Amid a series of allegations raised by environmental protection advocates, the Ministry of Environment has launched a full-fledged probe into the rivers ― the Hangang, Geumgang, Yeongsangang and Nakdonggang ― to investigate the emergence of bryozoans, known as moss animals.
The Ministry of Environment announced Tuesday that it would “resolve needless misunderstanding and debates by carrying out a probe on the animal from July to November.” The ministry also said it plans to review cases in foreign countries.
Before the probe, the ministry clarified that there have been no reports from the academic community, which has warned of the moss animals’ toxicity. A moss animal is a 0.5- to 1-millimeter-long aquatic invertebrate that generally lives in brackish water.
“Though pundits have shown little concern, the government aims to prevent needless debates from spreading further and calm down public worries,” it said in a statement.
Before the unveiling of its investigation, the ministry took the tentative stance that the species lived not only in contaminated areas but also in clean water. It also argued that that the moss animal was not harmful to humans.
The basic debate began with the advocates’ claim that detection of the moss animal means that some regions of the rivers are contaminated.
“Accordingly, apart from the toxicity of the moss animal, the government should focus its probe more on the water quality,” said a spokesman for the Incheon unit of the Korean Federation for Environment Movement.
He said the government should verify whether bryozoans are really found also in clean water as it stated in its earlier remarks.
Environmental advocates say that bryozoans do not usually inhabit flowing water.

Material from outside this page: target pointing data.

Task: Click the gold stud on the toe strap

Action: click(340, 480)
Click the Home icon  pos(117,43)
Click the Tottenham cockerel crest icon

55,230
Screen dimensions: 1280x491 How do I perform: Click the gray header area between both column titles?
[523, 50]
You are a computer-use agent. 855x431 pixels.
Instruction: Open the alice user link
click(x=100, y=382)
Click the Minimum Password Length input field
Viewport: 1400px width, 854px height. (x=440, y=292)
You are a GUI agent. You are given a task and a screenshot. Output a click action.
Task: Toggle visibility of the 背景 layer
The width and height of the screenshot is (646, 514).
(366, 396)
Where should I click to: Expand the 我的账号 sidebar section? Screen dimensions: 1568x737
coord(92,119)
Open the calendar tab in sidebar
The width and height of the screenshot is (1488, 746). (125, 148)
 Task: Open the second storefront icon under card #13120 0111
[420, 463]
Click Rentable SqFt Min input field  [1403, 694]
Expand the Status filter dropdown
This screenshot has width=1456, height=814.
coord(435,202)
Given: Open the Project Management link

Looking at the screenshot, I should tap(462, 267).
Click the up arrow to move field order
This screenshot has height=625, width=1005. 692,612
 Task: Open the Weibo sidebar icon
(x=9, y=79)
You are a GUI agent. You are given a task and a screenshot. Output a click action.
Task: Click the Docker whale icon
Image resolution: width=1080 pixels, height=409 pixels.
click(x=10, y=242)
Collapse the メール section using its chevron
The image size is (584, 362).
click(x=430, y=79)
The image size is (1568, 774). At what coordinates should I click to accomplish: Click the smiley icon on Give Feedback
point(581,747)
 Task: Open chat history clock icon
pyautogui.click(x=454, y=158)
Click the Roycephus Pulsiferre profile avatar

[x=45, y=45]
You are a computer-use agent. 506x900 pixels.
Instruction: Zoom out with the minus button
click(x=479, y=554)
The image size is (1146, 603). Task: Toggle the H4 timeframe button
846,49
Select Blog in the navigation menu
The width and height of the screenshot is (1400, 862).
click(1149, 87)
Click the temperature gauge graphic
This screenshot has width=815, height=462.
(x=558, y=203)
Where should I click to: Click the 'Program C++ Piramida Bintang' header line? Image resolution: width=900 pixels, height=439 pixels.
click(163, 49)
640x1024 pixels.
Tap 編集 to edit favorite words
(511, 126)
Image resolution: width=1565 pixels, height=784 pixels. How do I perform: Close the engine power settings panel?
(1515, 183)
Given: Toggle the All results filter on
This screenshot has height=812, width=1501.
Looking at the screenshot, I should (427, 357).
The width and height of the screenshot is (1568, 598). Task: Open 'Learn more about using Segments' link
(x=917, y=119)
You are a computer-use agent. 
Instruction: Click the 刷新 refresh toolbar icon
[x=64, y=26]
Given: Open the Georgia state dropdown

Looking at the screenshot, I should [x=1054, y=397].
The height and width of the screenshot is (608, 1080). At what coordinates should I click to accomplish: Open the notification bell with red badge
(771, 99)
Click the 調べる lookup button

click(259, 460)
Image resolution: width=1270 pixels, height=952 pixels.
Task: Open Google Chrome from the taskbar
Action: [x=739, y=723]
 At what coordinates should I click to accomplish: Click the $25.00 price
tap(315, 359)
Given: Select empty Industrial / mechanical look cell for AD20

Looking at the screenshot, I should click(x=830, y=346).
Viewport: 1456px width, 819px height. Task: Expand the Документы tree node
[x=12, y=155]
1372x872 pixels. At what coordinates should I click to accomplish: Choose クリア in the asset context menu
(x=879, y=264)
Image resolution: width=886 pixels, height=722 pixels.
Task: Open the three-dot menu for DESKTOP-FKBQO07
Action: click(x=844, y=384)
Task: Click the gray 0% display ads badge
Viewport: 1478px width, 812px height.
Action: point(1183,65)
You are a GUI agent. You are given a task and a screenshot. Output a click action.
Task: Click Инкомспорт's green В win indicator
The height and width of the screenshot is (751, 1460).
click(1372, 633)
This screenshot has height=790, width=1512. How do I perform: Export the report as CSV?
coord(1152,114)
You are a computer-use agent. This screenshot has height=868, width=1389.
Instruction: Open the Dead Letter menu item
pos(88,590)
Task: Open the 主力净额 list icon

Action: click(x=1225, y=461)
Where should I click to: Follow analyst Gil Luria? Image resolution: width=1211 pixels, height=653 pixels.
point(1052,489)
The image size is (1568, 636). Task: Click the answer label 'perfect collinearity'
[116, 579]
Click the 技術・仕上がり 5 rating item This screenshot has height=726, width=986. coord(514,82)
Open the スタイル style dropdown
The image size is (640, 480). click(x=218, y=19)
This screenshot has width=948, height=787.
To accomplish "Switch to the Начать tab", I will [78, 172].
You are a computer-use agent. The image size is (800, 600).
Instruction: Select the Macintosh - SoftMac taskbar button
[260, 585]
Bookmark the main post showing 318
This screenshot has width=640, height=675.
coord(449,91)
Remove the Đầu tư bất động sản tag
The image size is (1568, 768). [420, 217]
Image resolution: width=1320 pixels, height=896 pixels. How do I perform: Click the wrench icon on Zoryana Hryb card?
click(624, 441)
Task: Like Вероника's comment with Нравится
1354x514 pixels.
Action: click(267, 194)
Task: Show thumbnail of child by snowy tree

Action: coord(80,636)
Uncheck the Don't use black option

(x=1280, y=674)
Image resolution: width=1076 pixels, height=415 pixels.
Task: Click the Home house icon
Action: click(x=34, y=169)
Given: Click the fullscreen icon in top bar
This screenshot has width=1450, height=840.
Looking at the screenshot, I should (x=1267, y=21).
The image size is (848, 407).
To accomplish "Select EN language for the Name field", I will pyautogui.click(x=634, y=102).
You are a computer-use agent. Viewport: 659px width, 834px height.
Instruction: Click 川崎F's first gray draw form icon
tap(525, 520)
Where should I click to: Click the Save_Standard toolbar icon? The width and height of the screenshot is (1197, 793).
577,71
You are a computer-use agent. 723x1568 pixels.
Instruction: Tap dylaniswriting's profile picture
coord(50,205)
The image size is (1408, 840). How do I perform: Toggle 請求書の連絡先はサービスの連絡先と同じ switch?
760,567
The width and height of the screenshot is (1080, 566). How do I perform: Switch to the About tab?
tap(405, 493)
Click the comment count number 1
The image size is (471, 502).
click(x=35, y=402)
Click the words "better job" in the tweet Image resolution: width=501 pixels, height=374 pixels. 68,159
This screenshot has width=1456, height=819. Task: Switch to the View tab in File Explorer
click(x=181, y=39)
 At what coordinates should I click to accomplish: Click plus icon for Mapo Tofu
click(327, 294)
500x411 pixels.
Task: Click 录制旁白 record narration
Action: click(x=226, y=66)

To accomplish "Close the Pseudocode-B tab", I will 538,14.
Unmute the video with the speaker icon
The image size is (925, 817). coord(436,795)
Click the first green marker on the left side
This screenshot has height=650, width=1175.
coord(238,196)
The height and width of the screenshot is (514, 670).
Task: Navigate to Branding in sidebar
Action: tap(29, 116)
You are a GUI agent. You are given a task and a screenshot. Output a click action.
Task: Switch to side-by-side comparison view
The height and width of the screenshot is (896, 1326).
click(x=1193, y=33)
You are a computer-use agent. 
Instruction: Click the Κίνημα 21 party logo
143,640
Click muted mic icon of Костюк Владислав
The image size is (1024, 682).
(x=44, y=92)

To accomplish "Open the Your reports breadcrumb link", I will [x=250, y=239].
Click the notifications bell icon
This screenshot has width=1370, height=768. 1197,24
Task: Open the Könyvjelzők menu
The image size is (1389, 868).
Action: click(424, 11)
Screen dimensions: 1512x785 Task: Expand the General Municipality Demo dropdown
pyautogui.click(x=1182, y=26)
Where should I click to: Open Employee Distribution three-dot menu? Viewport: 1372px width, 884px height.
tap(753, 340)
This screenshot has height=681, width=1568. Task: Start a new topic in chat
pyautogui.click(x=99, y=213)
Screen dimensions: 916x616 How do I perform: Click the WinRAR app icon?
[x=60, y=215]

As the water flow has been slowed by the refurbishment project, they appear to have flourished in various regions along the four major rivers, according to the advocates.
Meanwhile, some conservatives say that the debate should not be politicized, alleging that some advocates are trying to tarnish the image of the refurbishment project led by the administration of former President Lee Myung-bak.
Oh Se-ho, a director of the state-run K-water, said it was necessary for the media to refrain from fostering concern among the public.
“The worries should be based on scientific research and overseas cases,” he wrote in a contribution to a newspaper. He claimed that the moss animals do not form colonies in contaminated water, citing theses from some universities.
A government official said he echoed the view among liberals that “the Lee administration’s controversial four rivers project, which struggled to gain full backing from politicians and environmentalists, is estimated to have greatly benefited the wallets of builders involved.”
However, he stressed that issues involving the water quality should be determined through scientific research.